**Description of the task:**
Rewrite all of the rows below, replacing "GUI agent" with "interface agent" everywhere and changing nothing else.

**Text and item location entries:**
==================================================
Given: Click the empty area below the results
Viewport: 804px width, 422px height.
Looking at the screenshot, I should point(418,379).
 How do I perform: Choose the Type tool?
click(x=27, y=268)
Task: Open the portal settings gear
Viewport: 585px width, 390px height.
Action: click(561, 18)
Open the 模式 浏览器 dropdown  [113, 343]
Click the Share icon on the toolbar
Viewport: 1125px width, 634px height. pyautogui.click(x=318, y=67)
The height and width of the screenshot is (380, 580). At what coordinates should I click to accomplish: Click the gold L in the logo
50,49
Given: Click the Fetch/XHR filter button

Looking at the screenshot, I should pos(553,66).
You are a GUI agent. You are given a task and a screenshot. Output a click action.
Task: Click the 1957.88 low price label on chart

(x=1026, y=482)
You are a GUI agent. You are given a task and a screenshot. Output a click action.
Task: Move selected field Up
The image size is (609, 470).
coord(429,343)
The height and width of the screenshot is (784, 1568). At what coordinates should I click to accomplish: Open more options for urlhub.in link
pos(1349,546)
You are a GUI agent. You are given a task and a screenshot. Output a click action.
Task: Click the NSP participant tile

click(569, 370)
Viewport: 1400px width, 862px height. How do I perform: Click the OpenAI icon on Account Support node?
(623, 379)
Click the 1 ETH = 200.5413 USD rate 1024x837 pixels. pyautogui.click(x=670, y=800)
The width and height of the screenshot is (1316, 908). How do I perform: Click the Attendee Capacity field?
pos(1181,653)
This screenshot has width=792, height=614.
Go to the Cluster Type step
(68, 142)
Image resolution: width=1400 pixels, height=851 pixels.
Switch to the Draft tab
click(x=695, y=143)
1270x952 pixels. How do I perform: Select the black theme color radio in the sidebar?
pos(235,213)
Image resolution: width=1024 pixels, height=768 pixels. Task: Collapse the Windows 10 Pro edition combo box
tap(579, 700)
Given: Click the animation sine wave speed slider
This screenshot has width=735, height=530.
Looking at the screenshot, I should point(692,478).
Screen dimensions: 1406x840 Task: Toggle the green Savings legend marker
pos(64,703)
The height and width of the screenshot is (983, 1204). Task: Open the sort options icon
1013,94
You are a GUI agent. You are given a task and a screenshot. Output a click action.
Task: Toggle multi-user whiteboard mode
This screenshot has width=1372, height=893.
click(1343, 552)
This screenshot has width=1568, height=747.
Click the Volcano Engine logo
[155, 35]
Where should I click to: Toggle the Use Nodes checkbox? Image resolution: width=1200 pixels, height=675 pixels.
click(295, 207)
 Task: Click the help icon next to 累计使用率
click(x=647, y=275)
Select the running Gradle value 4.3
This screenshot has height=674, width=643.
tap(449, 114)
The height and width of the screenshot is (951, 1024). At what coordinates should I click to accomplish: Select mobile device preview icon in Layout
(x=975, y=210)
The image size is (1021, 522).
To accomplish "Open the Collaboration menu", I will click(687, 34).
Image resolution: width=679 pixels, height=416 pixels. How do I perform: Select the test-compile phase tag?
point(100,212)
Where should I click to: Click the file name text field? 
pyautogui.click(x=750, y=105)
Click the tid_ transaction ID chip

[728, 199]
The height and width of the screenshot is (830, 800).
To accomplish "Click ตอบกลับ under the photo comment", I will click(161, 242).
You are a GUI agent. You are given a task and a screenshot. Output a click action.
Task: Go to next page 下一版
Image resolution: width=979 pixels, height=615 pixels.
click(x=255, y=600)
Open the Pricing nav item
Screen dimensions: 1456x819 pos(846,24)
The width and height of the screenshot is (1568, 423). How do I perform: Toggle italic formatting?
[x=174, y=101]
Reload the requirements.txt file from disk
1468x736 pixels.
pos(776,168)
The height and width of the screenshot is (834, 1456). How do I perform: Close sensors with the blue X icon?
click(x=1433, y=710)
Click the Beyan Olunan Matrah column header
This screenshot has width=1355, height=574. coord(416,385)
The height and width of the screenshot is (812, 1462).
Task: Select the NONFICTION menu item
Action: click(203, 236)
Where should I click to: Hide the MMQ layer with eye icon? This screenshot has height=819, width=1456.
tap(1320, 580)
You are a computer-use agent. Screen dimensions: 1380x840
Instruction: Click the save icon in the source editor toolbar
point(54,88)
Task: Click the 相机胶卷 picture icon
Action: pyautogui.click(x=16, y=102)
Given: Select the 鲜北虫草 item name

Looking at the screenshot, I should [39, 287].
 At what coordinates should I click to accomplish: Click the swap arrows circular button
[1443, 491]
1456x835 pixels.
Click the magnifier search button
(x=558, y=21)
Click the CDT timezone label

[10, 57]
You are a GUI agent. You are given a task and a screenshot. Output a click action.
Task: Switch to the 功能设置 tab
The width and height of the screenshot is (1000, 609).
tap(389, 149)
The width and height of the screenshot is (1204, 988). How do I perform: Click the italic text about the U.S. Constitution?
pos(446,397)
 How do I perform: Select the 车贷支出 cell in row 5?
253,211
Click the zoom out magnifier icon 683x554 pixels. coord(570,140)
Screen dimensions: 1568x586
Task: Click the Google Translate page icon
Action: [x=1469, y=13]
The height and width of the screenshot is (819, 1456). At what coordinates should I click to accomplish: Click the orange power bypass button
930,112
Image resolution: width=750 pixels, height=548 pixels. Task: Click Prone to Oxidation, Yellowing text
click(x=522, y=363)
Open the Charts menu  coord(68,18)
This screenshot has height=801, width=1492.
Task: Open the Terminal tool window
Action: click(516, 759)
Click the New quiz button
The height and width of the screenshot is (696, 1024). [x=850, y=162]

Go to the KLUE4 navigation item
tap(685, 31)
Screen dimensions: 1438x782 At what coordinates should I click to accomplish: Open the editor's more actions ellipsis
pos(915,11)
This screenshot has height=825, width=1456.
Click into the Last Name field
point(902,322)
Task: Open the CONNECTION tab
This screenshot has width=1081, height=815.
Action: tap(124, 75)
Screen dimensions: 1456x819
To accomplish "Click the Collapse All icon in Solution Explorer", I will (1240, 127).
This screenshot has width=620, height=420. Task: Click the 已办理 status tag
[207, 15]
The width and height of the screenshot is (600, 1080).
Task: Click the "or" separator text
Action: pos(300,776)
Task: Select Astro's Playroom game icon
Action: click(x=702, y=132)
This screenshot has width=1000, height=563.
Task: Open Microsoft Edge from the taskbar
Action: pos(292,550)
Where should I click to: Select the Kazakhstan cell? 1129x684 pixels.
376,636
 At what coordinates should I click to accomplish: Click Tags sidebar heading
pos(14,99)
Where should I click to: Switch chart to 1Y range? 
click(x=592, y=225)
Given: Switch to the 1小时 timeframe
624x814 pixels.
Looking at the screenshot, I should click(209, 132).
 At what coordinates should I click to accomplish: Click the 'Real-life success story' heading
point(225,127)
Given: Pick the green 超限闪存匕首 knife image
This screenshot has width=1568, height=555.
==================================================
**Written answer:**
Given: Click the empty area below the results
Viewport: 804px width, 422px height.
Looking at the screenshot, I should point(418,379).
 How do I perform: Choose the Type tool?
click(x=27, y=268)
Task: Open the portal settings gear
Viewport: 585px width, 390px height.
Action: click(561, 18)
Open the 模式 浏览器 dropdown  [113, 343]
Click the Share icon on the toolbar
Viewport: 1125px width, 634px height. pyautogui.click(x=318, y=67)
The height and width of the screenshot is (380, 580). At what coordinates should I click to accomplish: Click the gold L in the logo
50,49
Given: Click the Fetch/XHR filter button

Looking at the screenshot, I should pos(553,66).
You are a interface agent. You are given a task and a screenshot. Output a click action.
Task: Click the 1957.88 low price label on chart

(x=1026, y=482)
You are a interface agent. You are given a task and a screenshot. Output a click action.
Task: Move selected field Up
The image size is (609, 470).
coord(429,343)
The height and width of the screenshot is (784, 1568). At what coordinates should I click to accomplish: Open more options for urlhub.in link
pos(1349,546)
You are a interface agent. You are given a task and a screenshot. Output a click action.
Task: Click the NSP participant tile

click(569, 370)
Viewport: 1400px width, 862px height. How do I perform: Click the OpenAI icon on Account Support node?
(623, 379)
Click the 1 ETH = 200.5413 USD rate 1024x837 pixels. pyautogui.click(x=670, y=800)
The width and height of the screenshot is (1316, 908). How do I perform: Click the Attendee Capacity field?
pos(1181,653)
This screenshot has width=792, height=614.
Go to the Cluster Type step
(68, 142)
Image resolution: width=1400 pixels, height=851 pixels.
Switch to the Draft tab
click(x=695, y=143)
1270x952 pixels. How do I perform: Select the black theme color radio in the sidebar?
pos(235,213)
Image resolution: width=1024 pixels, height=768 pixels. Task: Collapse the Windows 10 Pro edition combo box
tap(579, 700)
Given: Click the animation sine wave speed slider
This screenshot has width=735, height=530.
Looking at the screenshot, I should point(692,478).
Screen dimensions: 1406x840 Task: Toggle the green Savings legend marker
pos(64,703)
The height and width of the screenshot is (983, 1204). Task: Open the sort options icon
1013,94
You are a interface agent. You are given a task and a screenshot. Output a click action.
Task: Toggle multi-user whiteboard mode
This screenshot has width=1372, height=893.
click(1343, 552)
This screenshot has width=1568, height=747.
Click the Volcano Engine logo
[155, 35]
Where should I click to: Toggle the Use Nodes checkbox? Image resolution: width=1200 pixels, height=675 pixels.
click(295, 207)
 Task: Click the help icon next to 累计使用率
click(x=647, y=275)
Select the running Gradle value 4.3
This screenshot has height=674, width=643.
tap(449, 114)
The height and width of the screenshot is (951, 1024). At what coordinates should I click to accomplish: Select mobile device preview icon in Layout
(x=975, y=210)
The image size is (1021, 522).
To accomplish "Open the Collaboration menu", I will click(687, 34).
Image resolution: width=679 pixels, height=416 pixels. How do I perform: Select the test-compile phase tag?
point(100,212)
Where should I click to: Click the file name text field? 
pyautogui.click(x=750, y=105)
Click the tid_ transaction ID chip

[728, 199]
The height and width of the screenshot is (830, 800).
To accomplish "Click ตอบกลับ under the photo comment", I will click(161, 242).
You are a interface agent. You are given a task and a screenshot. Output a click action.
Task: Go to next page 下一版
Image resolution: width=979 pixels, height=615 pixels.
click(x=255, y=600)
Open the Pricing nav item
Screen dimensions: 1456x819 pos(846,24)
The width and height of the screenshot is (1568, 423). How do I perform: Toggle italic formatting?
[x=174, y=101]
Reload the requirements.txt file from disk
1468x736 pixels.
pos(776,168)
The height and width of the screenshot is (834, 1456). How do I perform: Close sensors with the blue X icon?
click(x=1433, y=710)
Click the Beyan Olunan Matrah column header
This screenshot has width=1355, height=574. coord(416,385)
The height and width of the screenshot is (812, 1462).
Task: Select the NONFICTION menu item
Action: click(203, 236)
Where should I click to: Hide the MMQ layer with eye icon? This screenshot has height=819, width=1456.
tap(1320, 580)
You are a computer-use agent. Screen dimensions: 1380x840
Instruction: Click the save icon in the source editor toolbar
point(54,88)
Task: Click the 相机胶卷 picture icon
Action: pyautogui.click(x=16, y=102)
Given: Select the 鲜北虫草 item name

Looking at the screenshot, I should [39, 287].
 At what coordinates should I click to accomplish: Click the swap arrows circular button
[1443, 491]
1456x835 pixels.
Click the magnifier search button
(x=558, y=21)
Click the CDT timezone label

[10, 57]
You are a interface agent. You are given a task and a screenshot. Output a click action.
Task: Switch to the 功能设置 tab
The width and height of the screenshot is (1000, 609).
tap(389, 149)
The width and height of the screenshot is (1204, 988). How do I perform: Click the italic text about the U.S. Constitution?
pos(446,397)
 How do I perform: Select the 车贷支出 cell in row 5?
253,211
Click the zoom out magnifier icon 683x554 pixels. coord(570,140)
Screen dimensions: 1568x586
Task: Click the Google Translate page icon
Action: [x=1469, y=13]
The height and width of the screenshot is (819, 1456). At what coordinates should I click to accomplish: Click the orange power bypass button
930,112
Image resolution: width=750 pixels, height=548 pixels. Task: Click Prone to Oxidation, Yellowing text
click(x=522, y=363)
Open the Charts menu  coord(68,18)
This screenshot has height=801, width=1492.
Task: Open the Terminal tool window
Action: click(516, 759)
Click the New quiz button
The height and width of the screenshot is (696, 1024). [x=850, y=162]

Go to the KLUE4 navigation item
tap(685, 31)
Screen dimensions: 1438x782 At what coordinates should I click to accomplish: Open the editor's more actions ellipsis
pos(915,11)
This screenshot has height=825, width=1456.
Click into the Last Name field
point(902,322)
Task: Open the CONNECTION tab
This screenshot has width=1081, height=815.
Action: tap(124, 75)
Screen dimensions: 1456x819
To accomplish "Click the Collapse All icon in Solution Explorer", I will (1240, 127).
This screenshot has width=620, height=420. Task: Click the 已办理 status tag
[207, 15]
The width and height of the screenshot is (600, 1080).
Task: Click the "or" separator text
Action: pos(300,776)
Task: Select Astro's Playroom game icon
Action: click(x=702, y=132)
This screenshot has width=1000, height=563.
Task: Open Microsoft Edge from the taskbar
Action: pos(292,550)
Where should I click to: Select the Kazakhstan cell? 1129x684 pixels.
376,636
 At what coordinates should I click to accomplish: Click Tags sidebar heading
pos(14,99)
Where should I click to: Switch chart to 1Y range? 
click(x=592, y=225)
Given: Switch to the 1小时 timeframe
624x814 pixels.
Looking at the screenshot, I should click(209, 132).
 At what coordinates should I click to accomplish: Click the 'Real-life success story' heading
point(225,127)
Given: Pick the green 超限闪存匕首 knife image
This screenshot has width=1568, height=555.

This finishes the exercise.